Data for the task →
*** Block opens ***
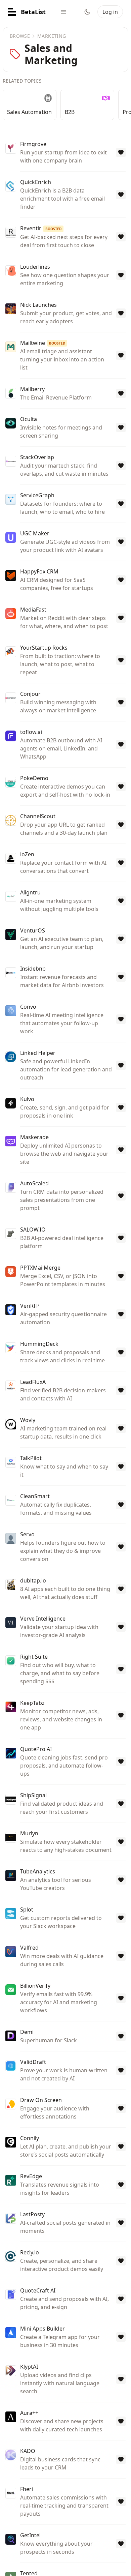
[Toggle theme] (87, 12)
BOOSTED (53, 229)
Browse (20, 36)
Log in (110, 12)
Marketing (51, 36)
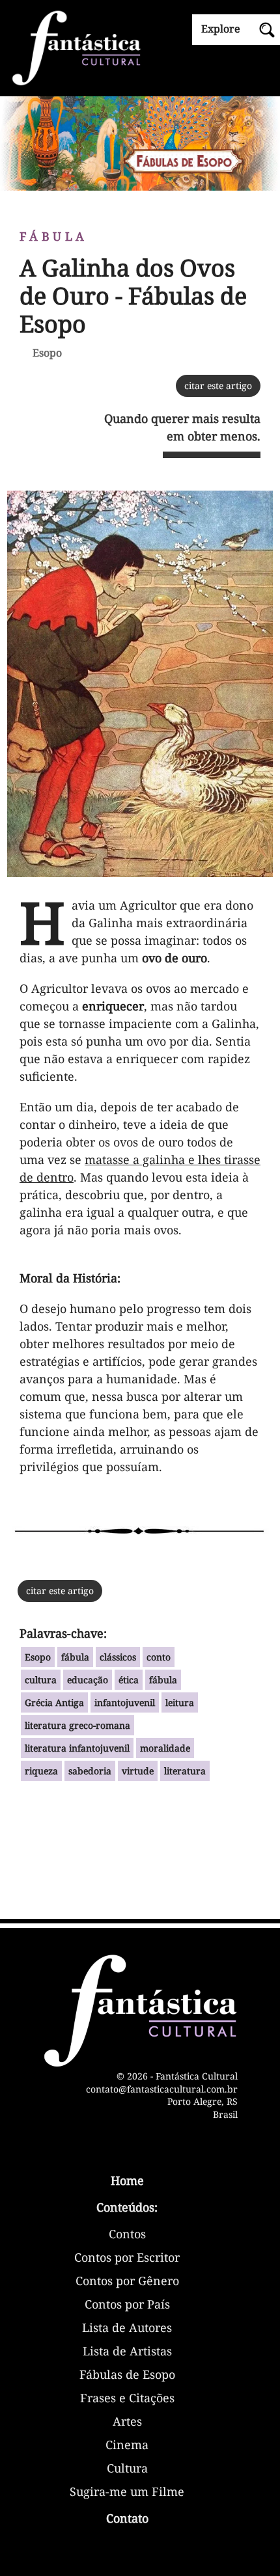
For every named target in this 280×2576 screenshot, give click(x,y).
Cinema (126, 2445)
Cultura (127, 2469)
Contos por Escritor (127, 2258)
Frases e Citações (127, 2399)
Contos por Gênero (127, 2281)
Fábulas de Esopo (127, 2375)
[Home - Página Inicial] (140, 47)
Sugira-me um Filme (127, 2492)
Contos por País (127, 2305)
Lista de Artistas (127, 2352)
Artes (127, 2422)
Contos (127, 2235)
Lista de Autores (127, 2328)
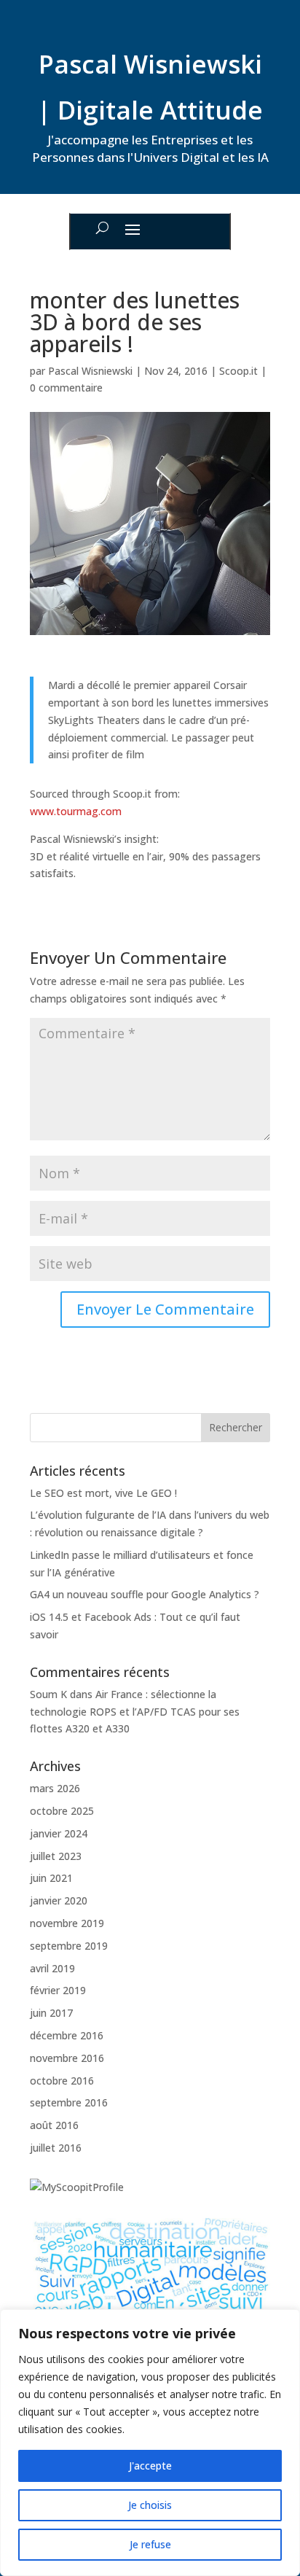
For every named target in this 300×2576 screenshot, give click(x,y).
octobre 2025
*** Block closes ***
*** Block opens ***
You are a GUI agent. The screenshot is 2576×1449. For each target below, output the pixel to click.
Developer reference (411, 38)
*** Block closes ***
*** Block opens ***
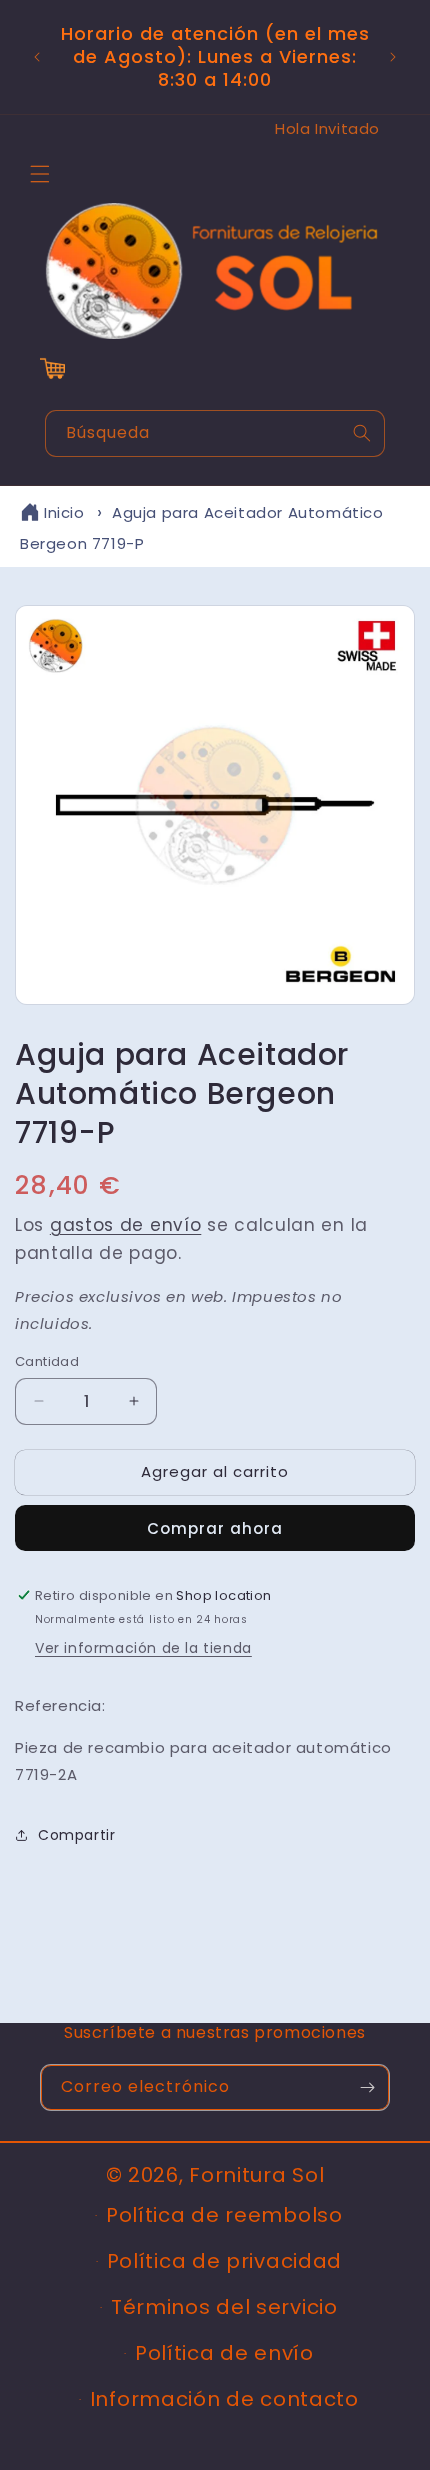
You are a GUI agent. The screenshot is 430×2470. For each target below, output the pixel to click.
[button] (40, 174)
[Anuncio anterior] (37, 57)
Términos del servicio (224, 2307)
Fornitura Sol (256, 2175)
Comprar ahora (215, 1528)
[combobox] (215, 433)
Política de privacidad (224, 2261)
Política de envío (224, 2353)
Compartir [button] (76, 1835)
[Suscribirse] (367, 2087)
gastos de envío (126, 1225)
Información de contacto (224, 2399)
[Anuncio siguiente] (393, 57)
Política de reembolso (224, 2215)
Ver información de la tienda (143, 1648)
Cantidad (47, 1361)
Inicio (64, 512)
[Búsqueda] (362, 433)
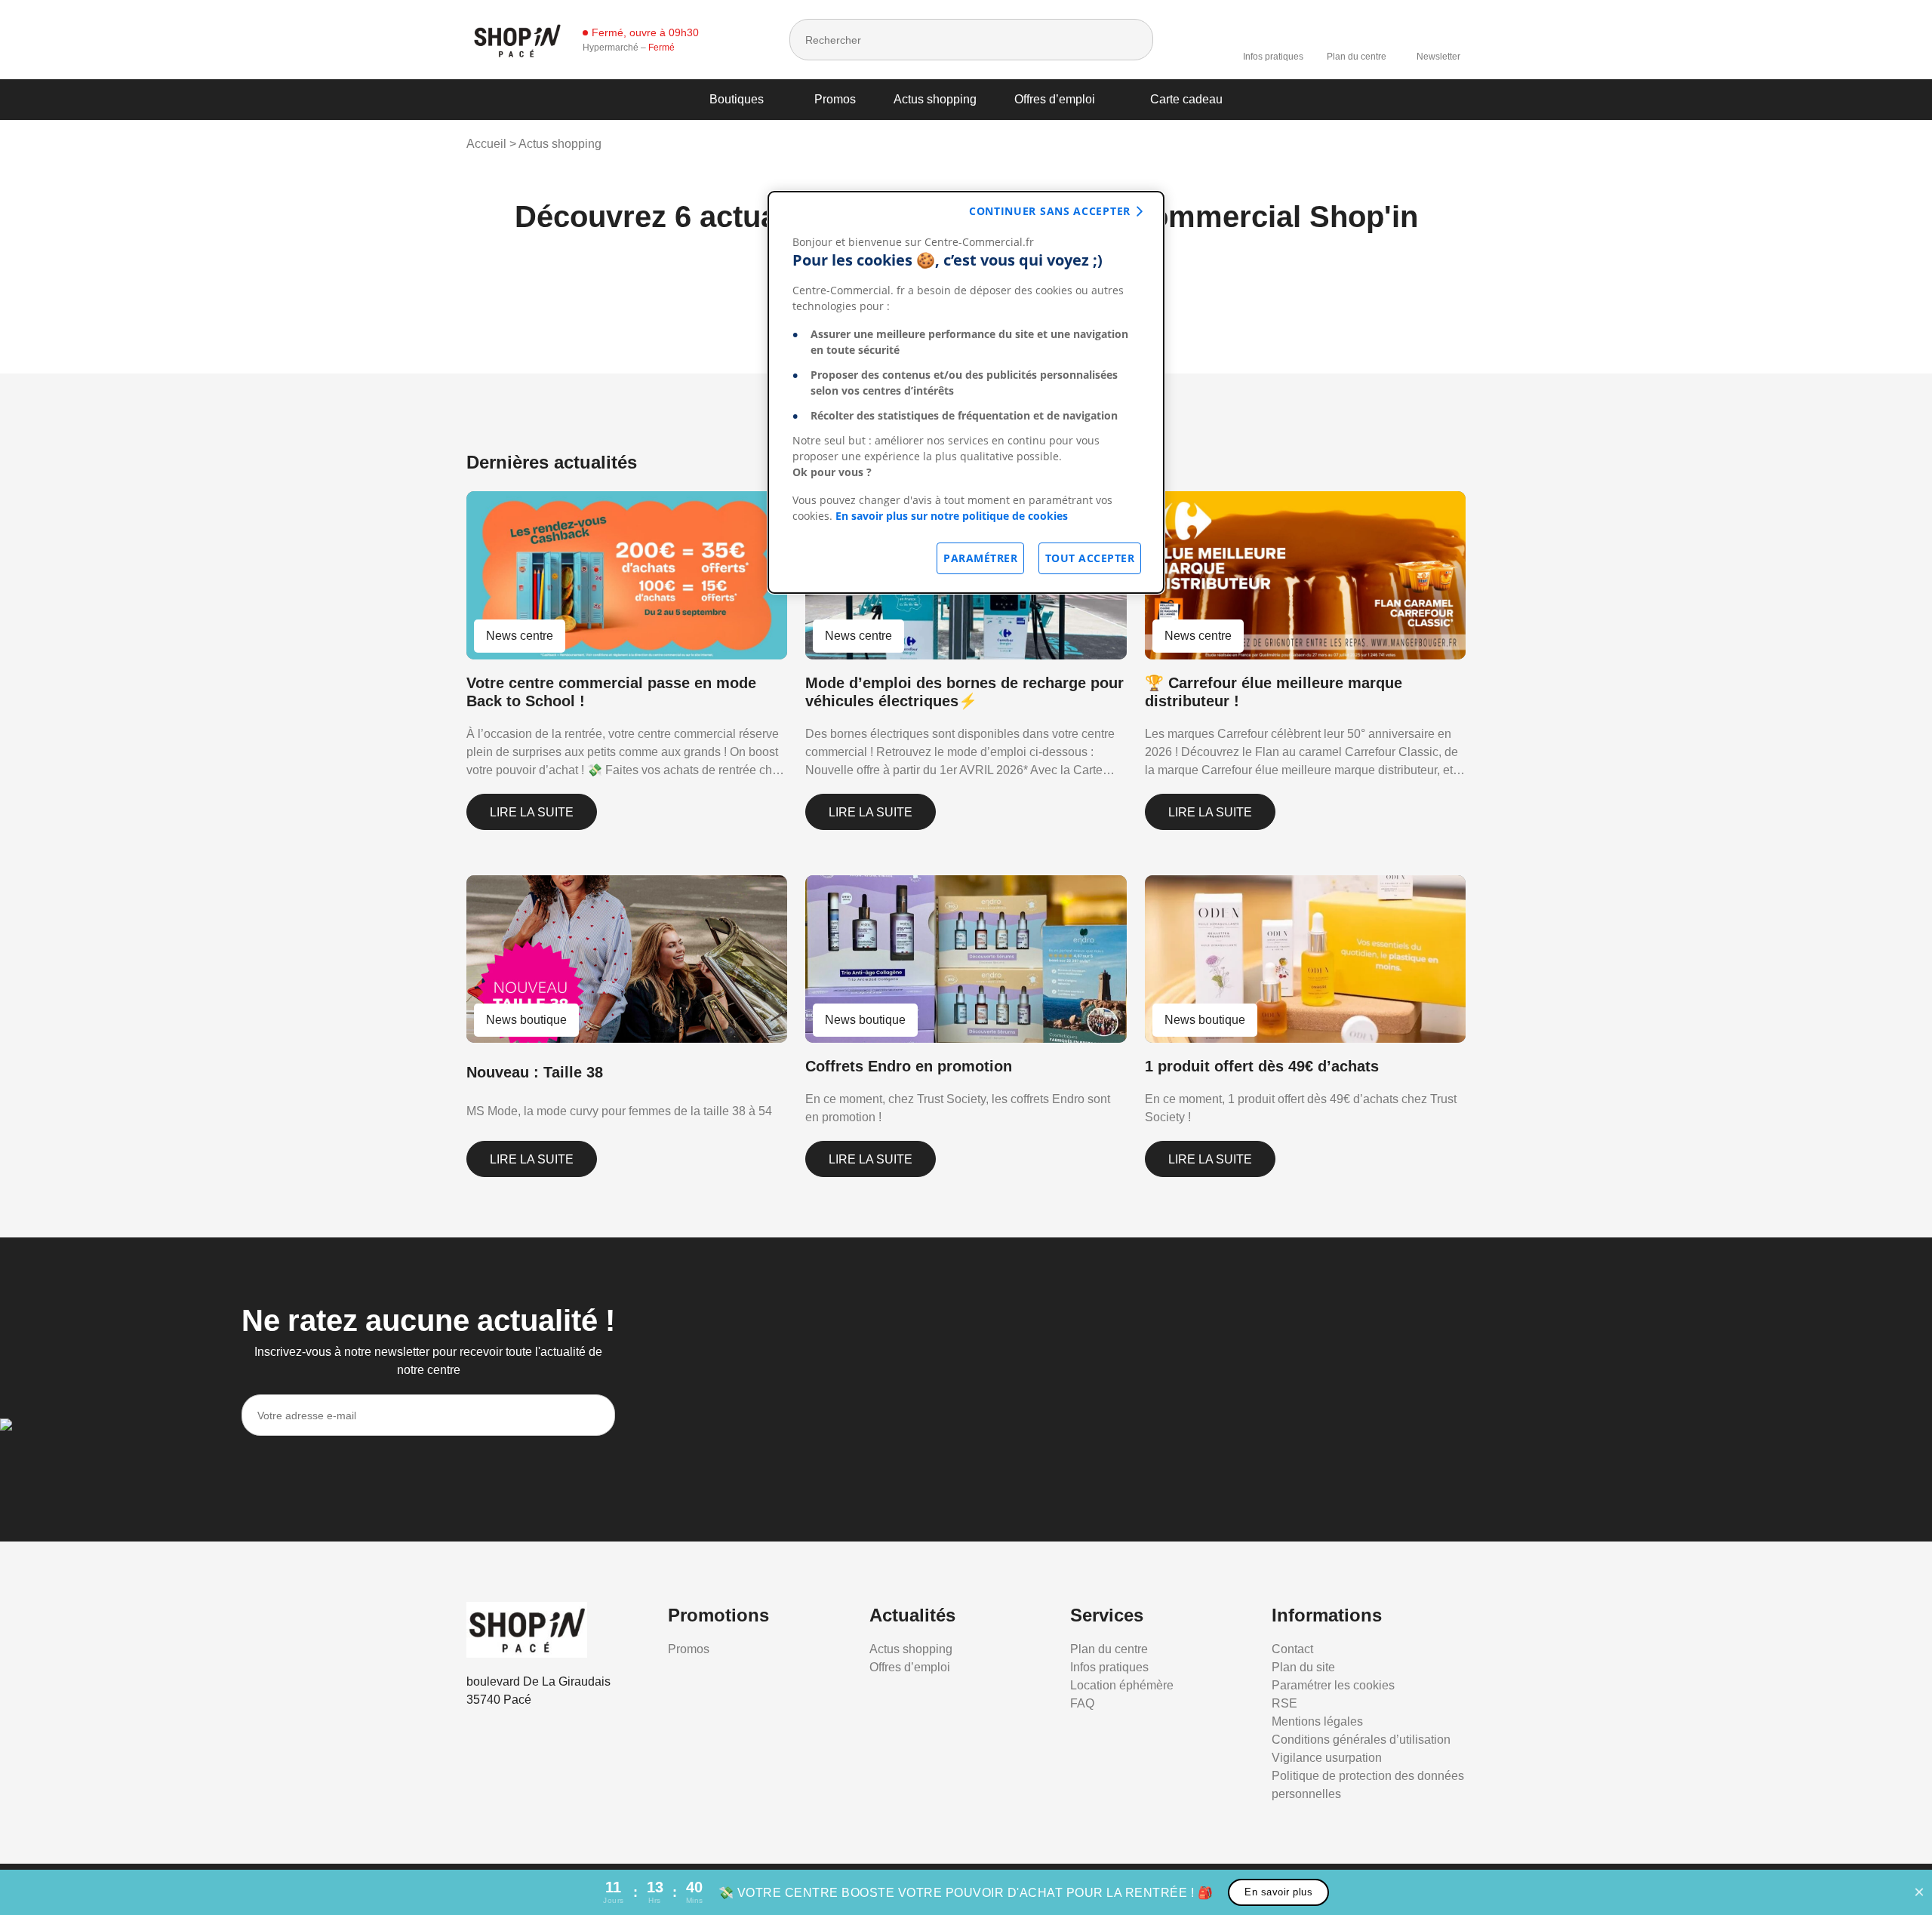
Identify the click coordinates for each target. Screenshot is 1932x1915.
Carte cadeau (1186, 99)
*** Block closes ***
What to work on → Find the line with "[Toggle theme] (87, 12)" in the entries above. Set down exactly every line from it up to and including the line with "octobre 2025", images excluded.

Finished task →
[Toggle theme] (87, 12)
BOOSTED (53, 229)
Browse (20, 36)
Log in (110, 12)
Marketing (51, 36)
For every named target in this 280×2576 screenshot, give click(x,y).
Cinema (126, 2445)
Cultura (127, 2469)
Contos por Escritor (127, 2258)
Frases e Citações (127, 2399)
Contos por Gênero (127, 2281)
Fábulas de Esopo (127, 2375)
[Home - Página Inicial] (140, 47)
Sugira-me um Filme (127, 2492)
Contos por País (127, 2305)
Lista de Artistas (127, 2352)
Artes (127, 2422)
Contos (127, 2235)
Lista de Autores (127, 2328)
For every named target in this 300×2576 screenshot, give click(x,y).
octobre 2025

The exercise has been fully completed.